L’analisi della sconfitta
L’inizio è stato difficile. “I primi dieci minuti abbiamo sofferto la loro velocità”, ha ammesso il centrocampista olandese, riconoscendo la forza degli avversari. Poi la partita ha cambiato volto, diventando più bilanciata fino al gol che ha spostato gli equilibri. “Peccato per il secondo gol che ha complicato il secondo tempo”. De Roon ha parlato anche della sua prestazione, segnata dal duello con un avversario ostico: “Anche io sono andato in difficoltà contro Nmecha”. Nonostante il risultato, la consapevolezza è quella di poter competere a questo livello. “Oggi abbiamo giocato la Champions e abbiamo alzato il livello, ho visto una squadra forte.
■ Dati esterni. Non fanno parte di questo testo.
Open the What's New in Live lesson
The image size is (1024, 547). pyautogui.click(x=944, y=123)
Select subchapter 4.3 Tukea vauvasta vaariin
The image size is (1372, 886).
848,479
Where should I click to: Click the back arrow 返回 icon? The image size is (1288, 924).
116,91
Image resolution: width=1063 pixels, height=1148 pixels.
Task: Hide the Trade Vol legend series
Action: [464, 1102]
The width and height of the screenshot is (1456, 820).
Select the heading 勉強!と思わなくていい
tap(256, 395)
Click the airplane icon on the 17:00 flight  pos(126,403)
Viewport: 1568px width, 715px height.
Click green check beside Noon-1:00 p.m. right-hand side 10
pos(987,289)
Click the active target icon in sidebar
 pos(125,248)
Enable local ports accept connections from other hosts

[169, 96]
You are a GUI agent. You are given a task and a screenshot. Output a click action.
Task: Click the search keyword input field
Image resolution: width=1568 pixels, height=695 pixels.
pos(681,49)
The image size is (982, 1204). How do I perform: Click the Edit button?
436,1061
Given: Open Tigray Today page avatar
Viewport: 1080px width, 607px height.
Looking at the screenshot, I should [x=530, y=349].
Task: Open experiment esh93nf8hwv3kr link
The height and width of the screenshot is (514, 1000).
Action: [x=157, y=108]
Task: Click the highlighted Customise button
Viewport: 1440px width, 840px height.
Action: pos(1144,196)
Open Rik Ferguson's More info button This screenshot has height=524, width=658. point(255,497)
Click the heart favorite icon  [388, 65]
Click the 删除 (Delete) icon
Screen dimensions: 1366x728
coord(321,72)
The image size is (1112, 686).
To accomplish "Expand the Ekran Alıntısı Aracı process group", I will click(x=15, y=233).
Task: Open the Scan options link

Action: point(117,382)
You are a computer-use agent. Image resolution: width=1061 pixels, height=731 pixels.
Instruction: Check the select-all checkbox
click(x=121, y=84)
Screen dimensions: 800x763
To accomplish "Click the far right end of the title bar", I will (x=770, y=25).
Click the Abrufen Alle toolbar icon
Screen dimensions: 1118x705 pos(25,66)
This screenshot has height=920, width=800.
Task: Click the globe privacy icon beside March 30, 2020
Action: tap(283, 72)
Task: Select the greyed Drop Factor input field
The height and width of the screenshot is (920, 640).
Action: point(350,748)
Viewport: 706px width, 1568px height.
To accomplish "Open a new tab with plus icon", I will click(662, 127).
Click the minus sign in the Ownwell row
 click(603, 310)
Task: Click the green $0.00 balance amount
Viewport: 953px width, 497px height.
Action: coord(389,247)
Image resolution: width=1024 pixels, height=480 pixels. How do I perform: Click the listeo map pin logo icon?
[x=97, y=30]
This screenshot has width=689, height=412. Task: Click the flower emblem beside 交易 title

Possiamo misurarci con loro”.
La promessa per Bergamo
La fiducia per la rimonta nasce negli spogliatoi. Nessuna rassegnazione. “Siamo entrati nello spogliatoio abbiamo chiuso la porta, ci siamo guardati in faccia e ci siamo detti di crederci”. Questo patto ha cambiato l’atteggiamento nella ripresa, con la squadra che ha evitato di subire altre reti. “Il secondo tempo abbiamo provato ad attaccare e non abbiamo preso il terzo gol”. Gli ultimi minuti della gara hanno dato segnali positivi in vista del secondo round. “Gli ultimi 25 minuti ci hanno dato fiducia”, ha spiegato De Roon. La ricetta per il ritorno è chiara. “Dobbiamo stare attenti negli spazi perché loro sono bravi ma crediamoci”. L’appuntamento è a Bergamo, per provare a ribaltare il risultato. “Ci hanno fatto male nel primo tempo ma dobbiamo dare di più a Bergamo”.